As vitaminas atuam na regulação das proteínas-enzimas, chamadas metaloproteinases, da matriz extracelular, que são responsáveis por fazer a remodelação das redes perineurais. A neurocientista Sílvia Honda Takada, professora da UFABC, que também participou da revisão, observa que o estresse crônico e o trauma neurológico podem levar ao aumento de uma classe de enzimas, chamada de MMP-9, que pode degradar a matriz extracelular. “Isto ocorre porque a vitamina D tem a capacidade de inibir a conversão da forma inativa da MMP-9 em sua forma ativa”, afirma Takada. 

Há estudos que mostram camundongos adultos com deficiências de vitamina D apresentam déficits cognitivos e de aprendizagem espacial. Um experimento separou os animais em dois grupos: um era alimentado com ração contendo a vitamina, enquanto o outro grupo foi alimentado com outro tipo de ração, sem o nutriente, durante 10 semanas.

Todos os animais participaram de testes de memória e de referência espacial dependente de hipocampo e de coordenação motora. O hipocampo é região do cérebro importante do sistema límbico, área que regula a motivação, a aprendizagem e a memória.

Os resultados mostraram que os camundongos com deficiência em vitamina D tinham um prejuízo no teste de memória espacial em relação aos camundongos que receberam a alimentação com a vitamina.  Quanto ao teste de coordenação motora, não foram encontradas diferenças entre os dois grupos.

Nutriente fundamental

A deficiência de vitamina D ainda pode levar a alterações no balanceamento da dopamina, neurotransmissor ligado à regulação de algumas emoções e à sensação de prazer e ao humor. Essas alterações estão presentes nas doenças como Parkinson e esquizofrenia.

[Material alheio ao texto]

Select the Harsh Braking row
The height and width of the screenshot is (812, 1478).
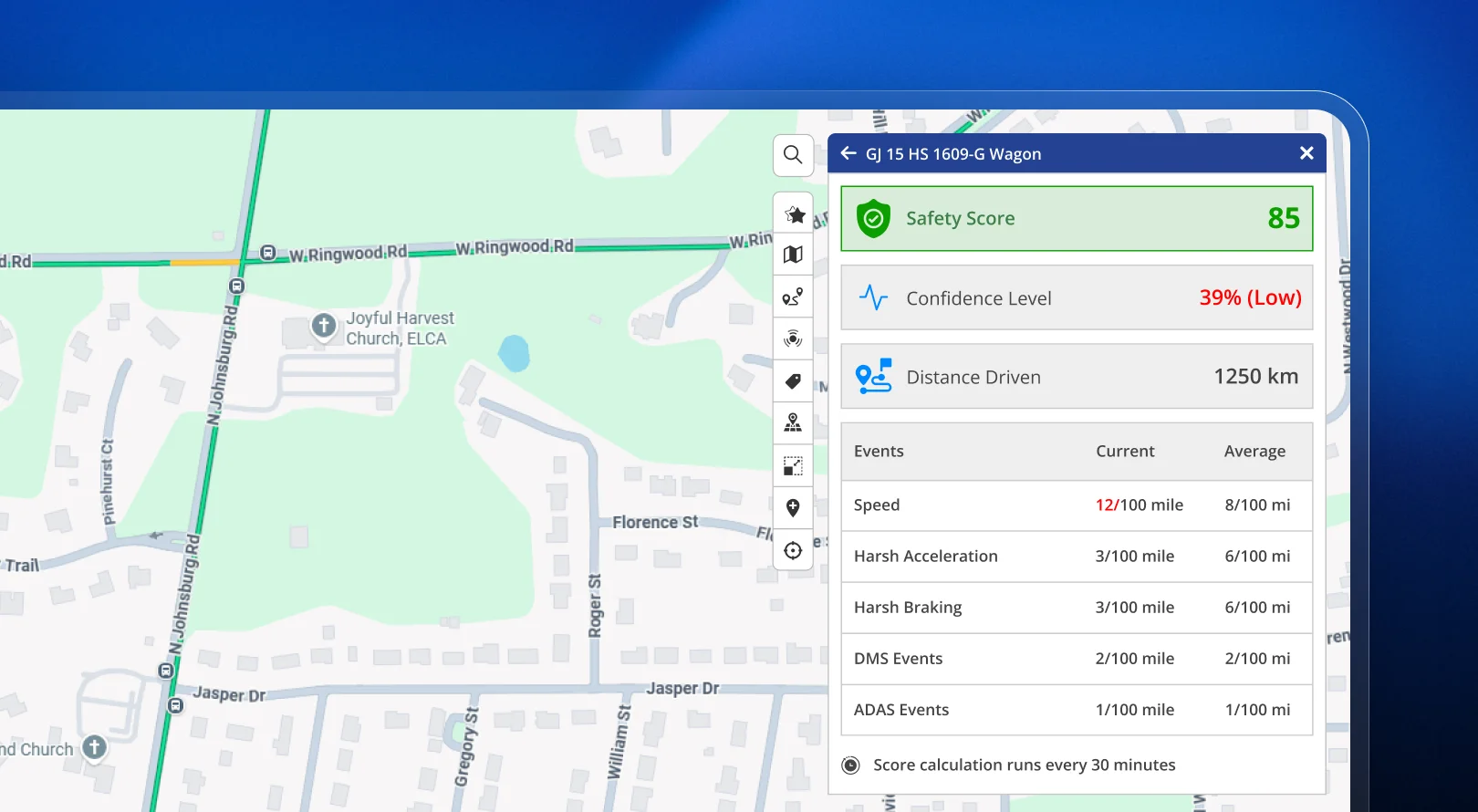[x=1077, y=608]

A vitamina D também desempenha papel essencial na saúde óssea, crescimento, imunidade, musculatura e metabolismo do sistema nervoso central. Ela está presente em alimentos como óleo de fígado de bacalhau, peixes, queijos e cogumelos, por exemplo.

Echeverry salienta a importância da ingestão dessa vitamina também no primeiro ano de vida. “Essas evidências levaram a sugerir que a suplementação de vitamina D durante o período pré-natal merece maior atenção, porque sua insuficiência pode ser um fator de risco para transtornos neuropsiquiátricos”, diz a pesquisadora.

Efeito positivo

Takada explica que a forma 25(OH) da vitamina D atravessa a barreira hematoencefálica, que geralmente impede a passagem de substâncias do sangue para o sistema nervoso central. Ela então entra em contato com as células glia (outro grupo de células nervosas com funções de nutrição, proteção, neuroinflamação, sustento e cicatrização).

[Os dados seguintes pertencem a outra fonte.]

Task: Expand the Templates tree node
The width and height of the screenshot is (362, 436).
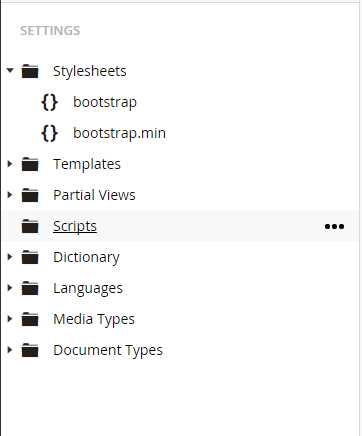Action: [10, 164]
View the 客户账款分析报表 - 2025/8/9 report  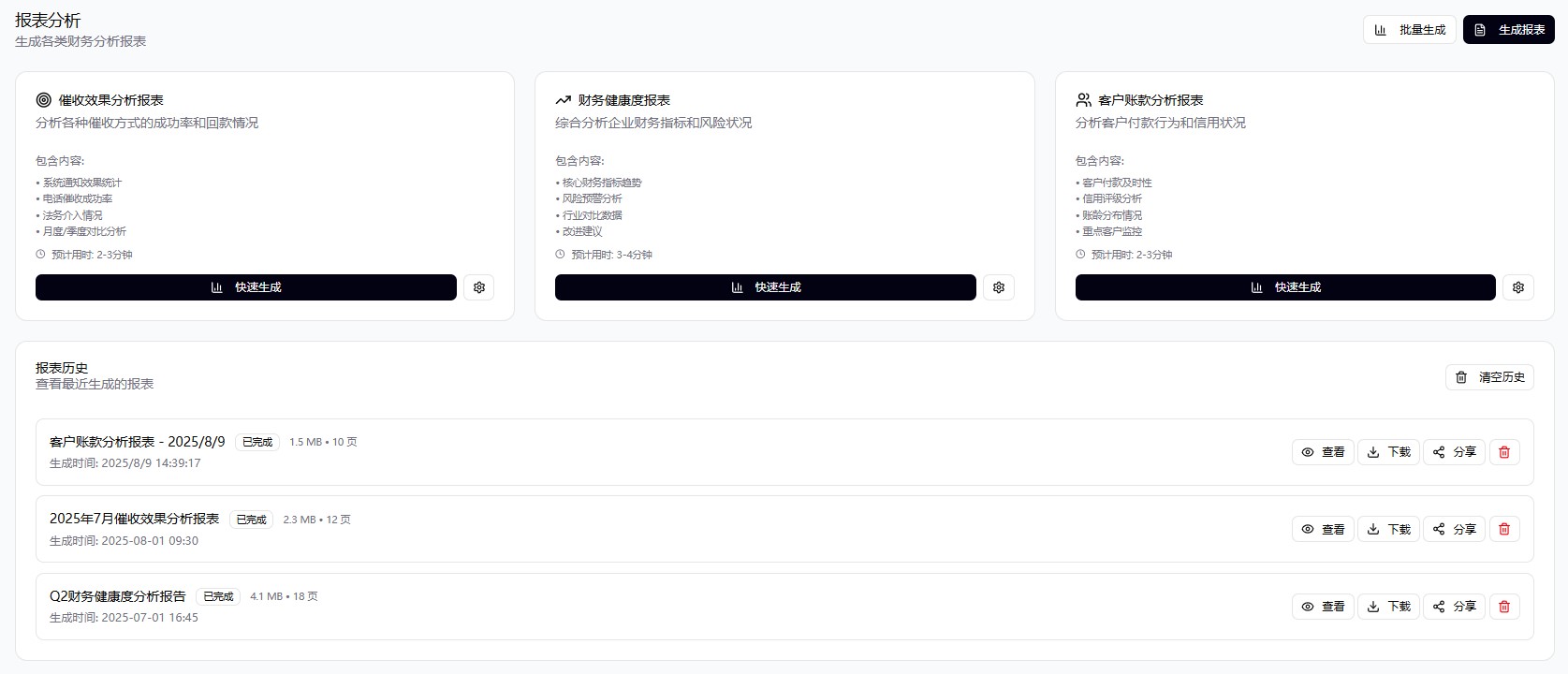pos(1323,452)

Echeverry explica que a vitamina D tem um efeito positivo para a circulação glinfática, que permite a retirada de sustâncias neurotóxicas, como os depósitos de beta-amiloide envolvidos na doença de Alzheimer. Por isso, a falta da vitamina está associada ao surgimento de demências.

O nutriente ainda é crucial para que haja um equilíbrio do sistema excitatório, modulado pelo neurotransmissor glutamato, e a atividade inibitória, modulada pelos neurônios parvalbumina positivos. Em regiões como o córtex pré-frontal e o hipocampo, a falta desse equilíbrio pode estar ligado alterações presentes no quadro de esquizofrenia e autismo.

E MAIS…

Receptores de vitamina D em todo o cérebro

É importante lembrar que os seres humanos têm receptores de vitamina D em todo o cérebro, especialmente o mesencéfalo (porção superior do tronco cerebral). Essa é a região com a maior concentração dos neurônios que se comunicam a partir da dopamina. Esse mesencéfalo faz contato com outra parte do cérebro, o núcleo estriado, que faz conexões com áreas motoras e do sistema límbico e participam da regulação da parte motora e das emoções.